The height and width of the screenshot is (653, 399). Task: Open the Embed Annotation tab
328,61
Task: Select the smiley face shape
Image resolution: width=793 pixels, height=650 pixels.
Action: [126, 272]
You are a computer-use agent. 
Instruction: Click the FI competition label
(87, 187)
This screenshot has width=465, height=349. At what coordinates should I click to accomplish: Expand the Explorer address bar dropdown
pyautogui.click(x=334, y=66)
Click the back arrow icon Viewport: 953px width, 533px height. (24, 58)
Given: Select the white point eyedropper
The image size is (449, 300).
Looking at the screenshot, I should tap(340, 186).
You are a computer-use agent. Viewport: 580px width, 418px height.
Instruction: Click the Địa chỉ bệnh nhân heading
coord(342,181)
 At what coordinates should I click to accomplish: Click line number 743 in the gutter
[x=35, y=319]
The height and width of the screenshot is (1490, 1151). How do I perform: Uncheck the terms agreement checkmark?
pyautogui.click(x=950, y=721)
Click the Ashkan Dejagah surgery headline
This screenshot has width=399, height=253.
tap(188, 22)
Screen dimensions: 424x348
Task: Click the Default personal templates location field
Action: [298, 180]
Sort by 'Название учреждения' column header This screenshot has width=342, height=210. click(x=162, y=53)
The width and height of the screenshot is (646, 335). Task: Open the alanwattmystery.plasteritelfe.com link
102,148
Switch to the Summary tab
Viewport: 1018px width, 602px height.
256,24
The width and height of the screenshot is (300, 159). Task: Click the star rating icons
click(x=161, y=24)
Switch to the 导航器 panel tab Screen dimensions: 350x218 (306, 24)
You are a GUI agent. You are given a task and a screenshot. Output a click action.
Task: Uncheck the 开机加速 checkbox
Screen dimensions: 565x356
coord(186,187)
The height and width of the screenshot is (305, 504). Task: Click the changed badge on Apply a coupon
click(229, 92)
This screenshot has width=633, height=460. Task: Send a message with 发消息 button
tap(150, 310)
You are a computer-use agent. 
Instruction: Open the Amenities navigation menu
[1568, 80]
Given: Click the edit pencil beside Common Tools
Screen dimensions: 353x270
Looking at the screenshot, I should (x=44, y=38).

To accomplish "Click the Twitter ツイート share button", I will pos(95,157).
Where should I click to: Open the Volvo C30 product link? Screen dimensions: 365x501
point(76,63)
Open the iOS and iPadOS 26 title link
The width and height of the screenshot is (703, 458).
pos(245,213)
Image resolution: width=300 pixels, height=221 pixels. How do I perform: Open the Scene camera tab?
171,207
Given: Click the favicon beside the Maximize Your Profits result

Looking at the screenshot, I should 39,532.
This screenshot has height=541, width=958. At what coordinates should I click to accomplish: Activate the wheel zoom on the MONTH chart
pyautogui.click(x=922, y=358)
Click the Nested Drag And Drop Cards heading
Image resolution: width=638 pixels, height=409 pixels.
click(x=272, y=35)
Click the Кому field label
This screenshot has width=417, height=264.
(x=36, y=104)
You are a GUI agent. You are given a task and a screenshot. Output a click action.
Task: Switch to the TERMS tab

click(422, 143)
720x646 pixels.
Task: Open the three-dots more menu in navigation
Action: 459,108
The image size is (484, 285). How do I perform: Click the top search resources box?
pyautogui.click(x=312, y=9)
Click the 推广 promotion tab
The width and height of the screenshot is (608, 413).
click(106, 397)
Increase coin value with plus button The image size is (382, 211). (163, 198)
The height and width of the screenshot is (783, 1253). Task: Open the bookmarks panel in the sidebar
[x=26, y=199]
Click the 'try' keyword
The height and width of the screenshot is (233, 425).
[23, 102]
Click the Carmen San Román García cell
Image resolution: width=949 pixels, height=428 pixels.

..............................

• **What you should do**
Copy out each line in the listing that has the word "Select".

• **Output of the exercise**
Task: Select the smiley face shape
Given: Select the white point eyedropper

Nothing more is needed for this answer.